Deuxième élément : l’impact sur le financement est prévisible, mais je demande toujours aux entrepreneurs du BTP qui viennent nous voir s’ils ont apprécié le crédit d’impôt pour la compétitivité et l’emploi (CICE). Il y a transfert d’une part des recettes de l’État d’un secteur à un autre, mais les contribuables sont les mêmes. Quand la dette est importante, nous sommes obligés de nous demander comment nos enfants et petits-enfants y feront face. Réduire la dette est aujourd’hui nécessaire. La proposition du ministère du budget pour la première année, c’est-à-dire 2013, était de baisser les dotations aux collectivités locales, essentiellement la DGF, de 750 millions. Nous avons décidé d’attendre, nous n’avons pas appliqué cette baisse la première année, pour voir comment allaient se comporter ces acteurs majeurs du service public que sont les collectivités territoriales.

Les associations d’élus nous demandent de prévoir des baisses ailleurs, mais ces baisses porteraient alors sur la santé et les services sociaux, et cela a déjà été difficile de n’avoir que 0,9 puis 0,75 point d’ONDAM. J’assume donc cette baisse des dotations. Le nombre de communes en difficulté, André Vallini l’a souligné, reste très faible.

Nous avons en même temps déclenché un mouvement pour l’intercommunalité, car cela a fait ses preuves : certaines petites communes rurales n’auraient jamais bénéficié de services à l’enfance ou d’accompagnement des personnes âgées ou de portage des repas à domicile sans la création des intercommunalités et la solidarité entre collectivités. La mise en commun des moyens permet, malgré la baisse des dotations, de préserver le service public.

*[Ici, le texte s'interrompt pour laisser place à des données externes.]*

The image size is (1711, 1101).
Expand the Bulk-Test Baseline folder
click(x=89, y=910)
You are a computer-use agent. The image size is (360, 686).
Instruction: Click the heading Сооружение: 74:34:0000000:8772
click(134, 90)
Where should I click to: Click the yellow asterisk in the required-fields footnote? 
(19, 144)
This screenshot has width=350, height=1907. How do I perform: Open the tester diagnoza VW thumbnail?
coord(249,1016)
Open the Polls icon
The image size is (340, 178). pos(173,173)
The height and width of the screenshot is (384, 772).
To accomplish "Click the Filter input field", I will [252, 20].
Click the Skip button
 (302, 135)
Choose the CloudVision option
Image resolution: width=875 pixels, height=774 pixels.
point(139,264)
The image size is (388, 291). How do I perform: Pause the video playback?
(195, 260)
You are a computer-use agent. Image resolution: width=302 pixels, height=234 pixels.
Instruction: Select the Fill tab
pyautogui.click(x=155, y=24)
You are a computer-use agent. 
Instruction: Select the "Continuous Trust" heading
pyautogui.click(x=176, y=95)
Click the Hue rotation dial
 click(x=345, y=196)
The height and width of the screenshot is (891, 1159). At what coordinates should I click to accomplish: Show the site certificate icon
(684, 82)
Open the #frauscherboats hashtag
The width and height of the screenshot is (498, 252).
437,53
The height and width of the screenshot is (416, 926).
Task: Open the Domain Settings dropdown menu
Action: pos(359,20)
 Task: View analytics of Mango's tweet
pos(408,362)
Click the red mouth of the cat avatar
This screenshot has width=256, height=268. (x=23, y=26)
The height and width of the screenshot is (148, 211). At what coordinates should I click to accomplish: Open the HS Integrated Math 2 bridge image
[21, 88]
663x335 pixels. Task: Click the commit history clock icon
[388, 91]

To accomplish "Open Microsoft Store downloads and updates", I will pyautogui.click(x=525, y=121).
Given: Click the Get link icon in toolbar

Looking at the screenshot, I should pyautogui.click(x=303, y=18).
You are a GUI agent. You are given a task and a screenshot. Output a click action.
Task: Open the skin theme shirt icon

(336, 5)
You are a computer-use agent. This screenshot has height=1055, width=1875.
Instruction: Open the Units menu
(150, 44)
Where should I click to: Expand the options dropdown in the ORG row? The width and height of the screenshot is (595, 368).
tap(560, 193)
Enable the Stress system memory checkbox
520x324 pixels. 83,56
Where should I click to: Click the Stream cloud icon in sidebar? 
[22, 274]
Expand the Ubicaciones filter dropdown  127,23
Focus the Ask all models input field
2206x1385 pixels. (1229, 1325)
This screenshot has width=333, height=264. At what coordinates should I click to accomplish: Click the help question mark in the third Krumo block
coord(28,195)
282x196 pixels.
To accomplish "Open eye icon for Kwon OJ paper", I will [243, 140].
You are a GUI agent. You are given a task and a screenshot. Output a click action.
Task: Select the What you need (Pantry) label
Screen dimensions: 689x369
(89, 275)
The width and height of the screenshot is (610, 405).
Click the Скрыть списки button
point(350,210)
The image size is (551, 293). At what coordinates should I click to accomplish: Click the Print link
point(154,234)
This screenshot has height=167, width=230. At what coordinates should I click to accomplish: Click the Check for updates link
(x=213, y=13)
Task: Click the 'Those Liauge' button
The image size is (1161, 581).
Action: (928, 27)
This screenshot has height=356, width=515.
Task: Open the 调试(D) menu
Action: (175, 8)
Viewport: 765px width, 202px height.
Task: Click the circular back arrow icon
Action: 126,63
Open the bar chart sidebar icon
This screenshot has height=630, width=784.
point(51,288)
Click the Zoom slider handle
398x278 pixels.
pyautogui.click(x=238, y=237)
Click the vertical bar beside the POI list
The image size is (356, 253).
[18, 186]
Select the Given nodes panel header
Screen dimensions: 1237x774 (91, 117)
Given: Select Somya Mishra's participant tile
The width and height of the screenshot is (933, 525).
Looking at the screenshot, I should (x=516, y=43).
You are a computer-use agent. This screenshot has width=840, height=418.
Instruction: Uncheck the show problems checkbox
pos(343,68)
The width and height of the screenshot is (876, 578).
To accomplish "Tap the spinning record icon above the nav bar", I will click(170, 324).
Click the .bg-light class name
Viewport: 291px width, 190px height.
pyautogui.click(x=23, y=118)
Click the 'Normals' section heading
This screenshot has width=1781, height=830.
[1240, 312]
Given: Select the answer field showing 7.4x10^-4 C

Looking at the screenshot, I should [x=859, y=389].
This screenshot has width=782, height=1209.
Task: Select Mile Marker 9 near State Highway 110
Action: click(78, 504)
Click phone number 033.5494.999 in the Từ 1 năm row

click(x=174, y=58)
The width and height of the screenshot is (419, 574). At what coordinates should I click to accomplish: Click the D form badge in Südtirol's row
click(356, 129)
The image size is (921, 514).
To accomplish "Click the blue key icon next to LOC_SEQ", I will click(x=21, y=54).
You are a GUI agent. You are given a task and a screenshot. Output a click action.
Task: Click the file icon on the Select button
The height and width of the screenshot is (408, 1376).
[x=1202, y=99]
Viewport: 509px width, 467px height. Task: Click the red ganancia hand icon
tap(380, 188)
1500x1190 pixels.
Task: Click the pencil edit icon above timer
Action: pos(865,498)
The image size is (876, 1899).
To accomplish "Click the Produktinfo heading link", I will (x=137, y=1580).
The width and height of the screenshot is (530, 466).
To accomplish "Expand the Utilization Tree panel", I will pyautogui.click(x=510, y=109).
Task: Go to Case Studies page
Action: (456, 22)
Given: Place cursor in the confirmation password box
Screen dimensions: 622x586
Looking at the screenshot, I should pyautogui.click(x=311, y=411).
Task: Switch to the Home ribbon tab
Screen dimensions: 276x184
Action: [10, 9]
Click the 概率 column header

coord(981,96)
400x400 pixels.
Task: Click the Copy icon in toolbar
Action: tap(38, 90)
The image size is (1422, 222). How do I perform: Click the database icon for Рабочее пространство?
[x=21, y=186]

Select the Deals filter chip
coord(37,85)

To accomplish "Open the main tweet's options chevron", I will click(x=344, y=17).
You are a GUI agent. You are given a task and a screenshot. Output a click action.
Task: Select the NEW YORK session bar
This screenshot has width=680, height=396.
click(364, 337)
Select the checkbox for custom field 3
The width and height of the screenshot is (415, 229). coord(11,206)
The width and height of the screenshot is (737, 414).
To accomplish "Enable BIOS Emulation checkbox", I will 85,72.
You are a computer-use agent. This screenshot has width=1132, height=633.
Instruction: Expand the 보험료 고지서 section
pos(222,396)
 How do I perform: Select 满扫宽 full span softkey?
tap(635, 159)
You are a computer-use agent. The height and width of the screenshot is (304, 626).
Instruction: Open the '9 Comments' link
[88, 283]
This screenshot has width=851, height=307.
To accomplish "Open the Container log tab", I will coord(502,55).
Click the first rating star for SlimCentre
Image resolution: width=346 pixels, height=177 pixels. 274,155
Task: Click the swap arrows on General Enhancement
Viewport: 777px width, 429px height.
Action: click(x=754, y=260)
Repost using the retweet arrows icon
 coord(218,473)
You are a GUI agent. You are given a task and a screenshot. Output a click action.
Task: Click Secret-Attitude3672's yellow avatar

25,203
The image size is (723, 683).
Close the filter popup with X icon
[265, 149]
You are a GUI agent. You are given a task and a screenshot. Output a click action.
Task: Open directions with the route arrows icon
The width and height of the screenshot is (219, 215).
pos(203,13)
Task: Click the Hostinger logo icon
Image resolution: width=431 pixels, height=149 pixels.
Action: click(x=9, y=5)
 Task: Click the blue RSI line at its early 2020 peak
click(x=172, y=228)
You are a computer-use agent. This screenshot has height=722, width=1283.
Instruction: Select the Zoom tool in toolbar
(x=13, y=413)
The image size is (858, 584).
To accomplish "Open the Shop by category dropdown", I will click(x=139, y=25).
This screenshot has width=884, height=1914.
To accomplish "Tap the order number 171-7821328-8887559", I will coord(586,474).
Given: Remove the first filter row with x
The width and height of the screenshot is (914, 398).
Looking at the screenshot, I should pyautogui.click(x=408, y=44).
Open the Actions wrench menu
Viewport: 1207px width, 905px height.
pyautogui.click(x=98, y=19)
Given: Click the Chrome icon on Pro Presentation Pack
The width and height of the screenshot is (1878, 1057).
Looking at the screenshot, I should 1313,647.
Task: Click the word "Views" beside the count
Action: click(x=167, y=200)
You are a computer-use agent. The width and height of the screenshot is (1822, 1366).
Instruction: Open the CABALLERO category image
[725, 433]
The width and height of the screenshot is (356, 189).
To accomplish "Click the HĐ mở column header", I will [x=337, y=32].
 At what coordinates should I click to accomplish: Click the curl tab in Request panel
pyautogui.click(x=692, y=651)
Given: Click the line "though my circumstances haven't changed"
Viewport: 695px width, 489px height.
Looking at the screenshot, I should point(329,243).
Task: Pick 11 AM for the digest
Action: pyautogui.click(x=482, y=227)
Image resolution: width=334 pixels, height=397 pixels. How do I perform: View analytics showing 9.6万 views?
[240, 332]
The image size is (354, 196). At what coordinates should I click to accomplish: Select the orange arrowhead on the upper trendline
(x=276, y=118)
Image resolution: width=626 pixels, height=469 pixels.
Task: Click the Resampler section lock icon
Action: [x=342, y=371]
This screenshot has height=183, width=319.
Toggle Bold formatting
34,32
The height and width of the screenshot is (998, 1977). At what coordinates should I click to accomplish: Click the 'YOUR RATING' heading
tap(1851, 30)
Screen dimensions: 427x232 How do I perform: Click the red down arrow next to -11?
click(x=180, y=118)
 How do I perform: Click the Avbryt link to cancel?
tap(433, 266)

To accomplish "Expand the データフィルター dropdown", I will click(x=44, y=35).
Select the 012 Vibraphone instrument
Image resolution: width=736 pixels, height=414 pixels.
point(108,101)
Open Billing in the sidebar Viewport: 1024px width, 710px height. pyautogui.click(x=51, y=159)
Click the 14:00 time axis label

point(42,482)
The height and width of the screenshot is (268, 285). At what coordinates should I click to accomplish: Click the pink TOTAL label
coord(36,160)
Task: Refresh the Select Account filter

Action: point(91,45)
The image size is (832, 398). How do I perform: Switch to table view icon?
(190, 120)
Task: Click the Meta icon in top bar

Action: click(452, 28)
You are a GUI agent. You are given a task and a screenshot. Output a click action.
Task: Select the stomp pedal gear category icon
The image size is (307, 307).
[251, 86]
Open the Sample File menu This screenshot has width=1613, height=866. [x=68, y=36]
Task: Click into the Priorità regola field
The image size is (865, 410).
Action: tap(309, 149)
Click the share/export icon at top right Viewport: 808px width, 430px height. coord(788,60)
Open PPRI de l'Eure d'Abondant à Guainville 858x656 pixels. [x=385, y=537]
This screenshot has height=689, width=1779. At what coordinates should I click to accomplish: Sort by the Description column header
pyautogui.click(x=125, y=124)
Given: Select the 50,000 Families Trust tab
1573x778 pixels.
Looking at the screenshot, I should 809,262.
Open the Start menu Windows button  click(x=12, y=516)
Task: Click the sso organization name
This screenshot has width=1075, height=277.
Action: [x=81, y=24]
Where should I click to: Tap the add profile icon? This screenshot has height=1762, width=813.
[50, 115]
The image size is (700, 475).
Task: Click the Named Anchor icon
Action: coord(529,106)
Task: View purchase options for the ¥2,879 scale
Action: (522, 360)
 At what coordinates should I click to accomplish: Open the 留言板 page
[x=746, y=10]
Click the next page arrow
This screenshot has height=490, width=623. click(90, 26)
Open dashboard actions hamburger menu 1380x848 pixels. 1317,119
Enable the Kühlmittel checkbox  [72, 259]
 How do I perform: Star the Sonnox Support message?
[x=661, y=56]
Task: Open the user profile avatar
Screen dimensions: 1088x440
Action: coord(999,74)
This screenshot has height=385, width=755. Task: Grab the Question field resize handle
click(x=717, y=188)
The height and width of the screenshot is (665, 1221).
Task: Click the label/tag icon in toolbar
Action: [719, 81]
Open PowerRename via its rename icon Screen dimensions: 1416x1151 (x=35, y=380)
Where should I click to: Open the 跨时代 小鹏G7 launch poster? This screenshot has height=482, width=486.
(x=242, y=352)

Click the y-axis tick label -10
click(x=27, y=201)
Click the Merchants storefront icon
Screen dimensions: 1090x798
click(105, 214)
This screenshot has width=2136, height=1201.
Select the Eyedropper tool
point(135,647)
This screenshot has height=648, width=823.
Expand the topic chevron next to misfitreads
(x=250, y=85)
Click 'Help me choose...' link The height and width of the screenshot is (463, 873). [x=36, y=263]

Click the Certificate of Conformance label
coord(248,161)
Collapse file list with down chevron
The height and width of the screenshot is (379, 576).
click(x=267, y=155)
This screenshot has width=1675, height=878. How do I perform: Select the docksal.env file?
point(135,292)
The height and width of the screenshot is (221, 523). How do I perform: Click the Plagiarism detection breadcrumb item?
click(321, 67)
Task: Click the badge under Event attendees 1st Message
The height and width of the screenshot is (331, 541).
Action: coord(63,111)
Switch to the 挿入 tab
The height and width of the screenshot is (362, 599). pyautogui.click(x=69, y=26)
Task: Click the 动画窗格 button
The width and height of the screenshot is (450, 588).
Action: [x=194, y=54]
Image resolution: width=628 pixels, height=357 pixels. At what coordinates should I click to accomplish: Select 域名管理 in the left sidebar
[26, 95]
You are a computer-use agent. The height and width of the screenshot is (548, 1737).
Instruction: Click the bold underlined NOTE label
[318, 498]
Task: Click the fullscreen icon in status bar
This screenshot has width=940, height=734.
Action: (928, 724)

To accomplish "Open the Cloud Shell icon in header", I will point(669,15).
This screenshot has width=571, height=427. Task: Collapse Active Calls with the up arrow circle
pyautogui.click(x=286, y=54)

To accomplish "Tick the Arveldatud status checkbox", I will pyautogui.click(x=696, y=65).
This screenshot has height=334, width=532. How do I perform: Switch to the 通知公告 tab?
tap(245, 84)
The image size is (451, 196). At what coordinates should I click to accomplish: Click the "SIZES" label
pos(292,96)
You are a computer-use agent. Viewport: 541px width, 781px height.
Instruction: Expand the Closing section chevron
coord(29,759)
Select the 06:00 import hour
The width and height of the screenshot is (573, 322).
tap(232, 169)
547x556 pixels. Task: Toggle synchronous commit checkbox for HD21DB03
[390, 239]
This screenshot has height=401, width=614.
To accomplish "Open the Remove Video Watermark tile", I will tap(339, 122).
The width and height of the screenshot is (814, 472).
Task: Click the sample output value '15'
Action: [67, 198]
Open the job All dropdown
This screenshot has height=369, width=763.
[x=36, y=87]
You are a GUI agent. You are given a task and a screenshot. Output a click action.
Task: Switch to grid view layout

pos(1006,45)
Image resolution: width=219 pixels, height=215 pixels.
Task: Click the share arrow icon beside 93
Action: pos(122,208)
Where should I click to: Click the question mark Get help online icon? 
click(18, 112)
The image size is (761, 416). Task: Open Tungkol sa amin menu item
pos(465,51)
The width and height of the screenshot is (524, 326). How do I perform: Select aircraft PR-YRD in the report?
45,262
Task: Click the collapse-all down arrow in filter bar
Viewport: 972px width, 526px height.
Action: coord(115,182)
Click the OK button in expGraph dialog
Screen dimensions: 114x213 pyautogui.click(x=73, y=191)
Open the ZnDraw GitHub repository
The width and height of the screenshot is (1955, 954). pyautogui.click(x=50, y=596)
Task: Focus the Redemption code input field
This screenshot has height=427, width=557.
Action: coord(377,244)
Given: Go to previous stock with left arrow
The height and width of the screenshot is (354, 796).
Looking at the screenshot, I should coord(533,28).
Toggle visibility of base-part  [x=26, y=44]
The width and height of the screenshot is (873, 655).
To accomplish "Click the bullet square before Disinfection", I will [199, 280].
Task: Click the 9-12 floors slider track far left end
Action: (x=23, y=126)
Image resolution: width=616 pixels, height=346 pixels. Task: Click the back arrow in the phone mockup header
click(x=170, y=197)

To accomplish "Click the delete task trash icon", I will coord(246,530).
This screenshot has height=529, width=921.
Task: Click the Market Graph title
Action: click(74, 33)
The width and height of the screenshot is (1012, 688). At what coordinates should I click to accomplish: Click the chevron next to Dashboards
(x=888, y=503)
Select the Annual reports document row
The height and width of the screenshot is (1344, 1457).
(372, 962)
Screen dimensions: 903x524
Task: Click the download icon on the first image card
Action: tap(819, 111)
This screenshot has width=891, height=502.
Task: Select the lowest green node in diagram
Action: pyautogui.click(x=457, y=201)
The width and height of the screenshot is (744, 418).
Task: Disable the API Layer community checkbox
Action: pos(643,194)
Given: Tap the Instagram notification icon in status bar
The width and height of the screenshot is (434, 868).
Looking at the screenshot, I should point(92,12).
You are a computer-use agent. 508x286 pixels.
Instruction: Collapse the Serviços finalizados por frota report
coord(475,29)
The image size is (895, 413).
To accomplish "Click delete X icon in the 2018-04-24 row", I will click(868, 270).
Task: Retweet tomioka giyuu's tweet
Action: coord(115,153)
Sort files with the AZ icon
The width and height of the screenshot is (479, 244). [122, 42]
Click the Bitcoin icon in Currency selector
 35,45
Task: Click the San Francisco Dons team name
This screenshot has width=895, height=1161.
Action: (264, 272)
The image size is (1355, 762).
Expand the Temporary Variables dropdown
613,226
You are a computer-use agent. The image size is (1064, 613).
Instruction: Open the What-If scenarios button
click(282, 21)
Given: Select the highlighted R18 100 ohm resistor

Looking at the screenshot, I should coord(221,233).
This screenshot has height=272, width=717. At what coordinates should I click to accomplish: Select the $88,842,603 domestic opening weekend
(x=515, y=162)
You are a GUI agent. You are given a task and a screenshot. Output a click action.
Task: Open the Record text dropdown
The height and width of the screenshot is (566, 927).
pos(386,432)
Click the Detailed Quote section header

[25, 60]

Le total des dotations, compensations et dégrèvements en faveur des collectivités territoriales égale l’impôt sur le revenu des Français. Ces dépenses « épuisent » totalement le produit de l’impôt sur le revenu. Nous avons déjà créé une tranche supplémentaire de cet impôt, mais l’augmentation a des limites, et cela ne « passe » plus, en particulier auprès des classes moyennes.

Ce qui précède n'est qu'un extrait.